Cowboys fans could say the same about that deja vu feeling when it comes to the officials getting as much face time as the players.

Referee Alex Kemp, who led Saturday’s crew in Denver, also officiated Dallas’s most recent game, the wild card loss to the 49ers in which he dinged the Cowboys 14 times.

The Cowboys worked with refs more than usual in the preseason in hopes of better understanding officials’ tendencies. Holding themselves to more of a gamelike standard in practice, the thinking was, would cut down on penalties called during games.

Saturday’s outing did not seem to validate that point, and the Cowboys coach was left looking, once again, for explanations as to why his team continues to shoot itself in the foot by being undisciplined.

“I was a little surprised they called that many penalties in Preseason [Game] One, but you need to go through that,” McCarthy said. “This will help us get ready. We’re draft-and-develop; this is what it looks like, unfortunately, sometimes. But we will be better from it. I have great confidence in that. I’ve done this my whole coaching career: I’ve always played a lot of young guys.
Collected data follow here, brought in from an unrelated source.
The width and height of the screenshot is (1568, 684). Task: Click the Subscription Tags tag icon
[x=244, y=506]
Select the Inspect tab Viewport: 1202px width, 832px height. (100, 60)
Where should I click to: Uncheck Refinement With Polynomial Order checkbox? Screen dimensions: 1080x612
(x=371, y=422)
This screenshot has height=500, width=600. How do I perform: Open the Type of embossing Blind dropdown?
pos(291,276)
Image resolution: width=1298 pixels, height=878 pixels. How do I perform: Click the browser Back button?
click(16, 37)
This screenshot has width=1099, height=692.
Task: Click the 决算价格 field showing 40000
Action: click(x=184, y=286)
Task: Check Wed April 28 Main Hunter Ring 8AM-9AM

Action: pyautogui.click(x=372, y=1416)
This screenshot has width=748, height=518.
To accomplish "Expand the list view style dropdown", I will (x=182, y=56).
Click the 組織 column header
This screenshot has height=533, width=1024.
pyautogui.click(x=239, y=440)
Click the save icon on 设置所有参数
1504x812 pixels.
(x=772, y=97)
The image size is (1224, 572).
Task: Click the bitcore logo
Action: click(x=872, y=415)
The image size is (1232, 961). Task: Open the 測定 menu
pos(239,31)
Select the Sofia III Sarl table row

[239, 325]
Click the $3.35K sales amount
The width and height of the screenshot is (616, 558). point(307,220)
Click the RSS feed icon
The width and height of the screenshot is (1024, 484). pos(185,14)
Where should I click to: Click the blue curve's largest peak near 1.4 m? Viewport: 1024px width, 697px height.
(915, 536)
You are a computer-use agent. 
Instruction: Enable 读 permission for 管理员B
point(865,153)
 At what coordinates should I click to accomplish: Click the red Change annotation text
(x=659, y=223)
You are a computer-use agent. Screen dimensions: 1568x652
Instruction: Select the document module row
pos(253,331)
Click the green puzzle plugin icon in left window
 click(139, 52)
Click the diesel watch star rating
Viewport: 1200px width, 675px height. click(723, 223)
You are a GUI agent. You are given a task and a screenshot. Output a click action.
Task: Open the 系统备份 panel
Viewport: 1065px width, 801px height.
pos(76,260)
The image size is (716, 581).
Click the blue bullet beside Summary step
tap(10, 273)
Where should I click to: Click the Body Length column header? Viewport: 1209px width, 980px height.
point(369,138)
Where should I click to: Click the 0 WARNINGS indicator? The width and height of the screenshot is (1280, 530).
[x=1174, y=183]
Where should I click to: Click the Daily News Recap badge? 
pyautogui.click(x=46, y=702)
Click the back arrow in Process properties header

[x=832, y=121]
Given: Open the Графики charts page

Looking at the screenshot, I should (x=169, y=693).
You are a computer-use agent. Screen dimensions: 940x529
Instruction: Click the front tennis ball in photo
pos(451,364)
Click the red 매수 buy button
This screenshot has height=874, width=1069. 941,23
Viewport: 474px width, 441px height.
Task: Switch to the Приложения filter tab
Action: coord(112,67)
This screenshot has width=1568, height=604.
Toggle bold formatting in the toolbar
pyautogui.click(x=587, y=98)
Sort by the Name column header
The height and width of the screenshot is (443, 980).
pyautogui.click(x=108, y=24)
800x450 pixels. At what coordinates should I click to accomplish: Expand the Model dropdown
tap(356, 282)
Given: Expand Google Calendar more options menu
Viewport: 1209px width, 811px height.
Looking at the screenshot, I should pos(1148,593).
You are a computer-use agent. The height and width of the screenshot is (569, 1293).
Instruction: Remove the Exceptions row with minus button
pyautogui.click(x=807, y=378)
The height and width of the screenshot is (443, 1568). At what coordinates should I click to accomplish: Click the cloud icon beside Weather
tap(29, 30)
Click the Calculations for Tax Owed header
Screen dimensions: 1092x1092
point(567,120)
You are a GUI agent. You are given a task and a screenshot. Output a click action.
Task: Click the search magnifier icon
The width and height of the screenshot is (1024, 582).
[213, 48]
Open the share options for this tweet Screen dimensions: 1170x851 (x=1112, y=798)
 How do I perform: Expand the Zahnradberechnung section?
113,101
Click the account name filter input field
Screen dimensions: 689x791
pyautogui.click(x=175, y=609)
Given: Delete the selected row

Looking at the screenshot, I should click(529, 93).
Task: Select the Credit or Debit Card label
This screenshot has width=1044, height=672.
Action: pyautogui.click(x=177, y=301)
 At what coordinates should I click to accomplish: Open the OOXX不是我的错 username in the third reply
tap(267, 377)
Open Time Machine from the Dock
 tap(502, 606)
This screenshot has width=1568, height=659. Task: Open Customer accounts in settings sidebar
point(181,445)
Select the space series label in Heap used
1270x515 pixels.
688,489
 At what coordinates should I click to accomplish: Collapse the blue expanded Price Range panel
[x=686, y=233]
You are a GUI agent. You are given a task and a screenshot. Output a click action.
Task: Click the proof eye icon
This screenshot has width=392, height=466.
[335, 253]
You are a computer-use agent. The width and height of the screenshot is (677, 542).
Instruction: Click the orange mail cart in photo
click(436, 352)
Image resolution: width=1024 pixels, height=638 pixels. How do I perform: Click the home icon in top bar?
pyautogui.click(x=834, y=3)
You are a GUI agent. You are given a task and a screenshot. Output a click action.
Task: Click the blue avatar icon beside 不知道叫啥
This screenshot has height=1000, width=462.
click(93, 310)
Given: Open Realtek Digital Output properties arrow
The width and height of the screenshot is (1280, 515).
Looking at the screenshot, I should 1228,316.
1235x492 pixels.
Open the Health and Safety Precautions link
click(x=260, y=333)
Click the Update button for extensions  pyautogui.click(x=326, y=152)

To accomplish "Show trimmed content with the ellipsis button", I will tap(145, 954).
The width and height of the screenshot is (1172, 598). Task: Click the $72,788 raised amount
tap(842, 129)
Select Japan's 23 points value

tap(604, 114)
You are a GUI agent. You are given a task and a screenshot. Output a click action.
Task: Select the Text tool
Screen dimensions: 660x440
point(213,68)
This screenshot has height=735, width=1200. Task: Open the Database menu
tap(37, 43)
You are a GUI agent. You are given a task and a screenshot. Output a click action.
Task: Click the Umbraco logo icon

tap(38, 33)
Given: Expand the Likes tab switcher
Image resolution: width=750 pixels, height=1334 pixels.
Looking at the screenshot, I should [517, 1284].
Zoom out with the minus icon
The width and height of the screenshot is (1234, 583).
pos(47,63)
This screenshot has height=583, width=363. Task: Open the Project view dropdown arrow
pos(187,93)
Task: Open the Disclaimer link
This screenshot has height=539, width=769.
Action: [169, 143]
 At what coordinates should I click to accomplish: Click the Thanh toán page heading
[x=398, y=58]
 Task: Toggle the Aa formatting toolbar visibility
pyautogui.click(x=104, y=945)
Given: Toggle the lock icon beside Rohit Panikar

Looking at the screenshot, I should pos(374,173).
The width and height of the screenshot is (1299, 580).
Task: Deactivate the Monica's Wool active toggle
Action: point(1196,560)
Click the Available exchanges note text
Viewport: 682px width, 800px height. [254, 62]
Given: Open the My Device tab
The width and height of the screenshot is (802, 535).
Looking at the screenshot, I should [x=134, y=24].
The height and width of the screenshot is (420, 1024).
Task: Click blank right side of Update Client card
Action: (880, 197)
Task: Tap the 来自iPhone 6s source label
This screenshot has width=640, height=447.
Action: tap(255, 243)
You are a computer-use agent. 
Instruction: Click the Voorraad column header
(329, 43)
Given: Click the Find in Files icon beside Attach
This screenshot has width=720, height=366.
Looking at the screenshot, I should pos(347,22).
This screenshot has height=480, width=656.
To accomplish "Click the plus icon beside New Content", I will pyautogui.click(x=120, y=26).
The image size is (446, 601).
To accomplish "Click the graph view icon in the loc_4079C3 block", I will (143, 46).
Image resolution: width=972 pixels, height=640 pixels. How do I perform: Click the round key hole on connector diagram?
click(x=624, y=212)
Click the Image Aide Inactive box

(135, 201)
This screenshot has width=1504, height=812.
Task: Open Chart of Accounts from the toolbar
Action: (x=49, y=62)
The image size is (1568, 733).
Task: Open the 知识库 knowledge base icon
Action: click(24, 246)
Unfortunately, it starts like this.”

But even more unfortunately for the Cowboys over the past two seasons, it has also seemed to keep going like this, too.

It’s easy to blame youngsters’ inexperience. Or preseason rust. Or nitpicky officiating. Or one or two undisciplined players.

At some point, though, the constantly-pointed finger is going to swing back around to the one constant through it all.

“Ultimately, when you get to Week 3 and 4,” Spears said, “and you continue to see the same things, something is not being addressed. Either you need to replace this dude [who’s committing repeated penalties], or you’re not coaching it the way it’s supposed to be coached.”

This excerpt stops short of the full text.